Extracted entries

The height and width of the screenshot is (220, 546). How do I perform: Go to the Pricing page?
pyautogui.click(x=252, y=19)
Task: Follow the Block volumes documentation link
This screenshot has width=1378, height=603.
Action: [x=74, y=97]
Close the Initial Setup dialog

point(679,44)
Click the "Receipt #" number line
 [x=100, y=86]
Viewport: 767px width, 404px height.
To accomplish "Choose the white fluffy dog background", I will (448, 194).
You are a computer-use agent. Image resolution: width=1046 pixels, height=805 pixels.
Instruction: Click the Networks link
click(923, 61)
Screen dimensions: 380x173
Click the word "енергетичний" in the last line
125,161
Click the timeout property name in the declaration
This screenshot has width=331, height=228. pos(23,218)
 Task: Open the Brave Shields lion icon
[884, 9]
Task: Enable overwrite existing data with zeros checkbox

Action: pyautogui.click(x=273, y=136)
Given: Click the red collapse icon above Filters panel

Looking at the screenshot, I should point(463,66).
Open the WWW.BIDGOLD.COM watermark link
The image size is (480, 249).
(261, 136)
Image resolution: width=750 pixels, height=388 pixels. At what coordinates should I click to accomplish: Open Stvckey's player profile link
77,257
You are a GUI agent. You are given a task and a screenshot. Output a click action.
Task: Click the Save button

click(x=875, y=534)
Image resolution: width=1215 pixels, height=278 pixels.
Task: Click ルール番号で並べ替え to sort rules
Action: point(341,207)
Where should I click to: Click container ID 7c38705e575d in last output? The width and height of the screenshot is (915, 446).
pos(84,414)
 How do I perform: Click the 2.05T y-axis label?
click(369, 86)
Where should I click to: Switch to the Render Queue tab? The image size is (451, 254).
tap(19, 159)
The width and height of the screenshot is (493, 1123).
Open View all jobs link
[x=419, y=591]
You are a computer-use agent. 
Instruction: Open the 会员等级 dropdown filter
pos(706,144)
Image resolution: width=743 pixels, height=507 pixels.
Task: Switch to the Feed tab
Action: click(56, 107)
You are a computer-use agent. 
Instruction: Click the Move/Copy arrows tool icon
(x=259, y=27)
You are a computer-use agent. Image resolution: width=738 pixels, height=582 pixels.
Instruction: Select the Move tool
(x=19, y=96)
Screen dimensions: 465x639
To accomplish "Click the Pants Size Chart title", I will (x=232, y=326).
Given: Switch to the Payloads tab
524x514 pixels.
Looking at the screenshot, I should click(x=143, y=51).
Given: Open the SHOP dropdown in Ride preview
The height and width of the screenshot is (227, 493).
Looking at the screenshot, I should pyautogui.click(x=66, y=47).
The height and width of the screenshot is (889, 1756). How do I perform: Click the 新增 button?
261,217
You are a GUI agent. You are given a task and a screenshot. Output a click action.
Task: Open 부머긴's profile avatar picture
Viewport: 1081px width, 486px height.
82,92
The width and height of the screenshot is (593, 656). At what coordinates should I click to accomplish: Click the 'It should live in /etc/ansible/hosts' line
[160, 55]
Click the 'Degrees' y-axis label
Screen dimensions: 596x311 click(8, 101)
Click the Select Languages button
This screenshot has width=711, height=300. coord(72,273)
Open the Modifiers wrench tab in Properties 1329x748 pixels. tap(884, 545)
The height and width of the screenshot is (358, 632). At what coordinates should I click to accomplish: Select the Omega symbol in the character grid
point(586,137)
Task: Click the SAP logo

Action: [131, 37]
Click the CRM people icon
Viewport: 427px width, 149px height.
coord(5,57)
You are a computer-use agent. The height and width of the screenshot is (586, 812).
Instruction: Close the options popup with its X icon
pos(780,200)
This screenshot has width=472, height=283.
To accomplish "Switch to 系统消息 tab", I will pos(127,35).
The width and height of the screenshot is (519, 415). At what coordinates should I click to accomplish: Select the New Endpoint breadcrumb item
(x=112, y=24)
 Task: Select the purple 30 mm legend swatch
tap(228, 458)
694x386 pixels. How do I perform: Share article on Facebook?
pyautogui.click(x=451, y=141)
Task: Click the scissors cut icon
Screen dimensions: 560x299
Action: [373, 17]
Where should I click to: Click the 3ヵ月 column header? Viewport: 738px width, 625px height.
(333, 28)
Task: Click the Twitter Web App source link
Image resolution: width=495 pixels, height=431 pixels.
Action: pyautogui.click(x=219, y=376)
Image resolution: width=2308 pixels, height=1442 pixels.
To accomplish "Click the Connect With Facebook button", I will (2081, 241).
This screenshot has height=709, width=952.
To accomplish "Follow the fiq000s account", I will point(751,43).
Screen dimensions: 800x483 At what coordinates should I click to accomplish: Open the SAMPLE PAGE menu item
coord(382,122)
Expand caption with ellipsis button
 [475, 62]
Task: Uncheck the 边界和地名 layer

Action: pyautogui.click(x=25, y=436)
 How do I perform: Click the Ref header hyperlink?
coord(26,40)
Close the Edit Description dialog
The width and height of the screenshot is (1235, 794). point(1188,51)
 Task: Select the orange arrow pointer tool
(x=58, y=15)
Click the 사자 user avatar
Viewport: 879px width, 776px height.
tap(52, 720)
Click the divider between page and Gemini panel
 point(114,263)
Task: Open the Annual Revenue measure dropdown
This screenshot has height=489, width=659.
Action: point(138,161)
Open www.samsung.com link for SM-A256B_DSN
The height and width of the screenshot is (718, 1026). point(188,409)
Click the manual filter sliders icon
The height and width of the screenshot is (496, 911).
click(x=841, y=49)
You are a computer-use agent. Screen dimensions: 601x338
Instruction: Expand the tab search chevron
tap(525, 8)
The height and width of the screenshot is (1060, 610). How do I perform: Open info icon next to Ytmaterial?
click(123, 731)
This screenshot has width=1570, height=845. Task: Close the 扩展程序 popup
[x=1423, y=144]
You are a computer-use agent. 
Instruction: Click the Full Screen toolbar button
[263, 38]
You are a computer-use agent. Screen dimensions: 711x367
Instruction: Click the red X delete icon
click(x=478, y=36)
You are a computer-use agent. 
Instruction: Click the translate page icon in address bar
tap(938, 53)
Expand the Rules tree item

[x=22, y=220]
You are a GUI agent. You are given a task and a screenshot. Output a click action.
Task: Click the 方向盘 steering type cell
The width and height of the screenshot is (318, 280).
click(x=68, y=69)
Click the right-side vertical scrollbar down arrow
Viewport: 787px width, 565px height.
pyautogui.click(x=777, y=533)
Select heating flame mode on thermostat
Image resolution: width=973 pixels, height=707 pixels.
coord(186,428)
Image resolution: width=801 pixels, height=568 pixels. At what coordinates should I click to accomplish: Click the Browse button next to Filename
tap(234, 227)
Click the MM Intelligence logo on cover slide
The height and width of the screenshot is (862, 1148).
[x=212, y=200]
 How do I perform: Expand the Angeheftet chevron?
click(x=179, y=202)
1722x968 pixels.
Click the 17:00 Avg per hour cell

## Exercise requirements
Output every line of the entries above as a JSON list of strings, with one string per line and blank lines omitted.

## Task output
[
  "The height and width of the screenshot is (220, 546). How do I perform: Go to the Pricing page?",
  "pyautogui.click(x=252, y=19)",
  "Task: Follow the Block volumes documentation link",
  "This screenshot has width=1378, height=603.",
  "Action: [x=74, y=97]",
  "Close the Initial Setup dialog",
  "point(679,44)",
  "Click the \"Receipt #\" number line",
  " [x=100, y=86]",
  "Viewport: 767px width, 404px height.",
  "To accomplish \"Choose the white fluffy dog background\", I will (448, 194).",
  "You are a computer-use agent. Image resolution: width=1046 pixels, height=805 pixels.",
  "Instruction: Click the Networks link",
  "click(923, 61)",
  "Screen dimensions: 380x173",
  "Click the word \"енергетичний\" in the last line",
  "125,161",
  "Click the timeout property name in the declaration",
  "This screenshot has width=331, height=228. pos(23,218)",
  " Task: Open the Brave Shields lion icon",
  "[884, 9]",
  "Task: Enable overwrite existing data with zeros checkbox",
  "Action: pyautogui.click(x=273, y=136)",
  "Given: Click the red collapse icon above Filters panel",
  "Looking at the screenshot, I should point(463,66).",
  "Open the WWW.BIDGOLD.COM watermark link",
  "The image size is (480, 249).",
  "(261, 136)",
  "Image resolution: width=750 pixels, height=388 pixels. At what coordinates should I click to accomplish: Open Stvckey's player profile link",
  "77,257",
  "You are a GUI agent. You are given a task and a screenshot. Output a click action.",
  "Task: Click the Save button",
  "click(x=875, y=534)",
  "Image resolution: width=1215 pixels, height=278 pixels.",
  "Task: Click ルール番号で並べ替え to sort rules",
  "Action: point(341,207)",
  "Where should I click to: Click container ID 7c38705e575d in last output? The width and height of the screenshot is (915, 446).",
  "pos(84,414)",
  " How do I perform: Click the 2.05T y-axis label?",
  "click(369, 86)",
  "Where should I click to: Switch to the Render Queue tab? The image size is (451, 254).",
  "tap(19, 159)",
  "The width and height of the screenshot is (493, 1123).",
  "Open View all jobs link",
  "[x=419, y=591]",
  "You are a computer-use agent. ",
  "Instruction: Open the 会员等级 dropdown filter",
  "pos(706,144)",
  "Image resolution: width=743 pixels, height=507 pixels.",
  "Task: Switch to the Feed tab",
  "Action: click(56, 107)",
  "You are a computer-use agent. ",
  "Instruction: Click the Move/Copy arrows tool icon",
  "(x=259, y=27)",
  "You are a computer-use agent. Image resolution: width=738 pixels, height=582 pixels.",
  "Instruction: Select the Move tool",
  "(x=19, y=96)",
  "Screen dimensions: 465x639",
  "To accomplish \"Click the Pants Size Chart title\", I will (x=232, y=326).",
  "Given: Switch to the Payloads tab",
  "524x514 pixels.",
  "Looking at the screenshot, I should click(x=143, y=51).",
  "Given: Open the SHOP dropdown in Ride preview",
  "The height and width of the screenshot is (227, 493).",
  "Looking at the screenshot, I should pyautogui.click(x=66, y=47).",
  "The height and width of the screenshot is (889, 1756). How do I perform: Click the 新增 button?",
  "261,217",
  "You are a GUI agent. You are given a task and a screenshot. Output a click action.",
  "Task: Open 부머긴's profile avatar picture",
  "Viewport: 1081px width, 486px height.",
  "82,92",
  "The width and height of the screenshot is (593, 656). At what coordinates should I click to accomplish: Click the 'It should live in /etc/ansible/hosts' line",
  "[160, 55]",
  "Click the 'Degrees' y-axis label",
  "Screen dimensions: 596x311 click(8, 101)",
  "Click the Select Languages button",
  "This screenshot has width=711, height=300. coord(72,273)",
  "Open the Modifiers wrench tab in Properties 1329x748 pixels. tap(884, 545)",
  "The height and width of the screenshot is (358, 632). At what coordinates should I click to accomplish: Select the Omega symbol in the character grid",
  "point(586,137)",
  "Task: Click the SAP logo",
  "Action: [131, 37]",
  "Click the CRM people icon",
  "Viewport: 427px width, 149px height.",
  "coord(5,57)",
  "You are a computer-use agent. The height and width of the screenshot is (586, 812).",
  "Instruction: Close the options popup with its X icon",
  "pos(780,200)",
  "This screenshot has width=472, height=283.",
  "To accomplish \"Switch to 系统消息 tab\", I will pos(127,35).",
  "The width and height of the screenshot is (519, 415). At what coordinates should I click to accomplish: Select the New Endpoint breadcrumb item",
  "(x=112, y=24)",
  " Task: Select the purple 30 mm legend swatch",
  "tap(228, 458)",
  "694x386 pixels. How do I perform: Share article on Facebook?",
  "pyautogui.click(x=451, y=141)",
  "Task: Click the scissors cut icon",
  "Screen dimensions: 560x299",
  "Action: [373, 17]",
  "Where should I click to: Click the 3ヵ月 column header? Viewport: 738px width, 625px height.",
  "(333, 28)",
  "Task: Click the Twitter Web App source link",
  "Image resolution: width=495 pixels, height=431 pixels.",
  "Action: pyautogui.click(x=219, y=376)",
  "Image resolution: width=2308 pixels, height=1442 pixels.",
  "To accomplish \"Click the Connect With Facebook button\", I will (2081, 241).",
  "This screenshot has height=709, width=952.",
  "To accomplish \"Follow the fiq000s account\", I will point(751,43).",
  "Screen dimensions: 800x483 At what coordinates should I click to accomplish: Open the SAMPLE PAGE menu item",
  "coord(382,122)",
  "Expand caption with ellipsis button",
  " [475, 62]",
  "Task: Uncheck the 边界和地名 layer",
  "Action: pyautogui.click(x=25, y=436)",
  " How do I perform: Click the Ref header hyperlink?",
  "coord(26,40)",
  "Close the Edit Description dialog",
  "The width and height of the screenshot is (1235, 794). point(1188,51)",
  " Task: Select the orange arrow pointer tool",
  "(x=58, y=15)",
  "Click the 사자 user avatar",
  "Viewport: 879px width, 776px height.",
  "tap(52, 720)",
  "Click the divider between page and Gemini panel",
  " point(114,263)",
  "Task: Open the Annual Revenue measure dropdown",
  "This screenshot has height=489, width=659.",
  "Action: point(138,161)",
  "Open www.samsung.com link for SM-A256B_DSN",
  "The height and width of the screenshot is (718, 1026). point(188,409)",
  "Click the manual filter sliders icon",
  "The height and width of the screenshot is (496, 911).",
  "click(x=841, y=49)",
  "You are a computer-use agent. Screen dimensions: 601x338",
  "Instruction: Expand the tab search chevron",
  "tap(525, 8)",
  "The height and width of the screenshot is (1060, 610). How do I perform: Open info icon next to Ytmaterial?",
  "click(123, 731)",
  "This screenshot has width=1570, height=845. Task: Close the 扩展程序 popup",
  "[x=1423, y=144]",
  "You are a computer-use agent. ",
  "Instruction: Click the Full Screen toolbar button",
  "[263, 38]",
  "You are a computer-use agent. Screen dimensions: 711x367",
  "Instruction: Click the red X delete icon",
  "click(x=478, y=36)",
  "You are a computer-use agent. ",
  "Instruction: Click the translate page icon in address bar",
  "tap(938, 53)",
  "Expand the Rules tree item",
  "[x=22, y=220]",
  "You are a GUI agent. You are given a task and a screenshot. Output a click action.",
  "Task: Click the 方向盘 steering type cell",
  "The width and height of the screenshot is (318, 280).",
  "click(x=68, y=69)",
  "Click the right-side vertical scrollbar down arrow",
  "Viewport: 787px width, 565px height.",
  "pyautogui.click(x=777, y=533)",
  "Select heating flame mode on thermostat",
  "Image resolution: width=973 pixels, height=707 pixels.",
  "coord(186,428)",
  "Image resolution: width=801 pixels, height=568 pixels. At what coordinates should I click to accomplish: Click the Browse button next to Filename",
  "tap(234, 227)",
  "Click the MM Intelligence logo on cover slide",
  "The height and width of the screenshot is (862, 1148).",
  "[x=212, y=200]",
  " How do I perform: Expand the Angeheftet chevron?",
  "click(x=179, y=202)",
  "1722x968 pixels.",
  "Click the 17:00 Avg per hour cell"
]